Dataset extract ->
Start of Block
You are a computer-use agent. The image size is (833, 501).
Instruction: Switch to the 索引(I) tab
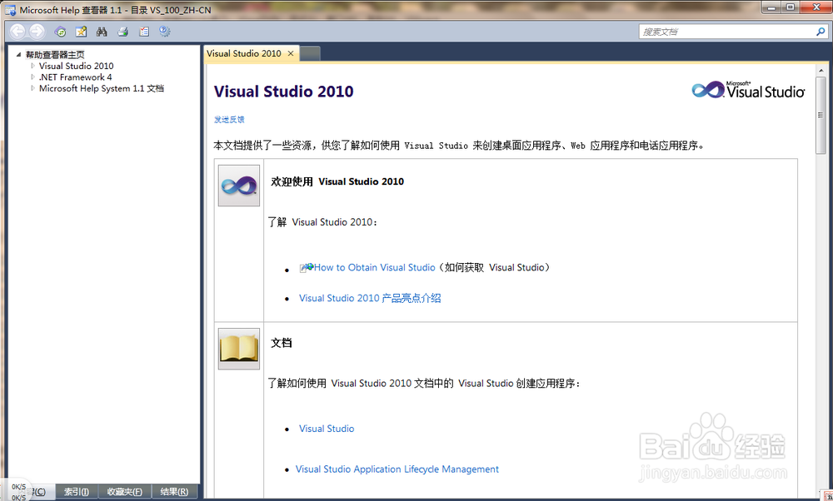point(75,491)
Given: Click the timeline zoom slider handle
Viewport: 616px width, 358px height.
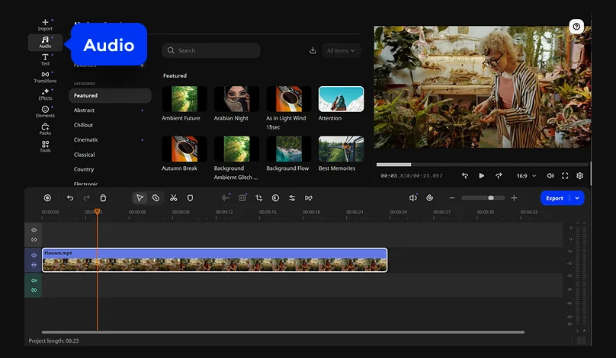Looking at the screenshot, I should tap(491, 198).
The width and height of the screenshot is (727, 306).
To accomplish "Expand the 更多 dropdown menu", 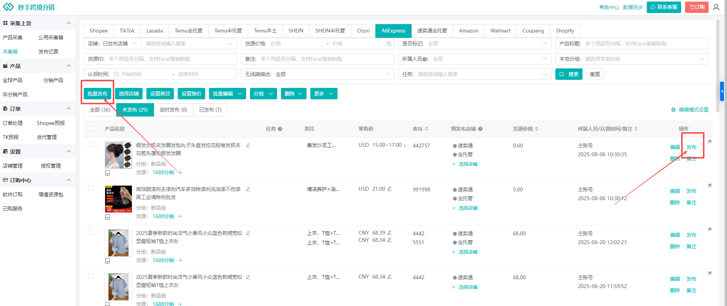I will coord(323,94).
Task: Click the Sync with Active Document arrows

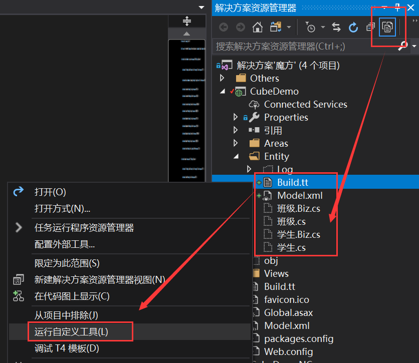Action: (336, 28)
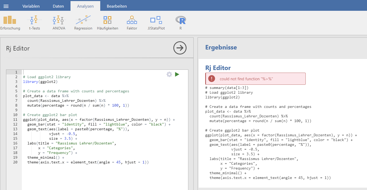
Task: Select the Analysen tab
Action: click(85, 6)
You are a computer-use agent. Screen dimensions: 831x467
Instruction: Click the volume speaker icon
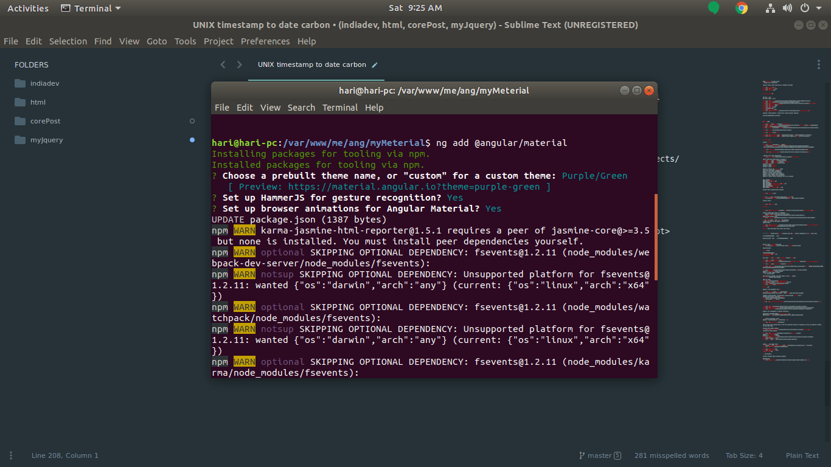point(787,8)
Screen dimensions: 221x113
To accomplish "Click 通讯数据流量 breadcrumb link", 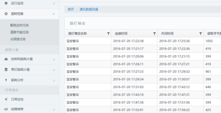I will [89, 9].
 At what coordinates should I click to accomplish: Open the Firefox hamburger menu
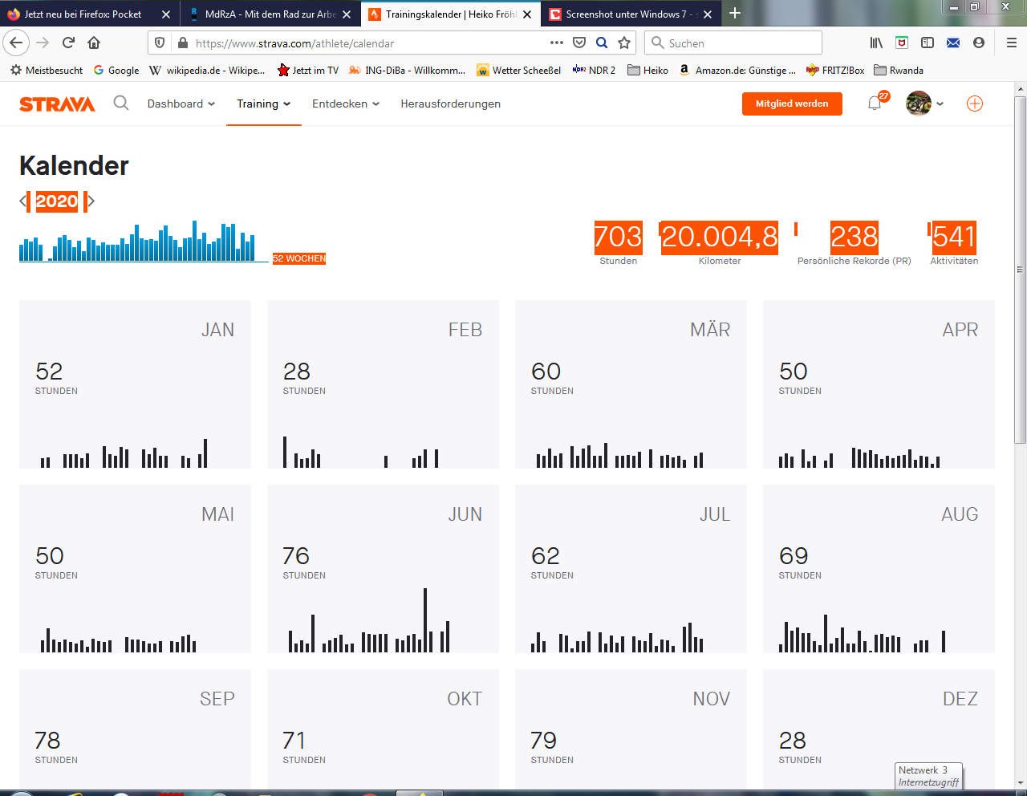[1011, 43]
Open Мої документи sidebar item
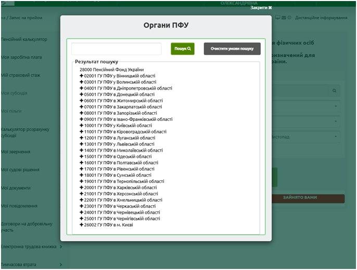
End of Block
Start of Block
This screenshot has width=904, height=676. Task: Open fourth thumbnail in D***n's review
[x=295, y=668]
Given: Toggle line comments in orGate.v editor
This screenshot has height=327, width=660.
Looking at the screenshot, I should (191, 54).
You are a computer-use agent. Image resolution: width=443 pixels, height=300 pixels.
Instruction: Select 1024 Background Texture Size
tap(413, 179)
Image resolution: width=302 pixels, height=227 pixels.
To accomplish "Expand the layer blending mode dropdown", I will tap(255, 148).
End of Block
Problem details -> All lines that contain the word "pixels" should be copied from the listing.

Answer to this task ->
You are a computer-use agent. Image resolution: width=443 pixels, height=300 pixels.
Image resolution: width=302 pixels, height=227 pixels.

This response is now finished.